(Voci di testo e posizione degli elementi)
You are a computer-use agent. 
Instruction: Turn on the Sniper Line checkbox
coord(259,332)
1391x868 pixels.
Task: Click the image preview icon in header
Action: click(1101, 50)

▶ _Il tuo compito_: Restituisci tutte le righe del materiale come tabella Markdown con le colonne «n» e «Riga»: in «n» il numero progressivo, in «Riga» il testo della riga. Ometti le righe vuote.

▶ _Risposta completa_:
| n | Riga |
|---|---|
| 1 | You are a computer-use agent.  |
| 2 | Instruction: Turn on the Sniper Line checkbox |
| 3 | coord(259,332) |
| 4 | 1391x868 pixels. |
| 5 | Task: Click the image preview icon in header |
| 6 | Action: click(1101, 50) |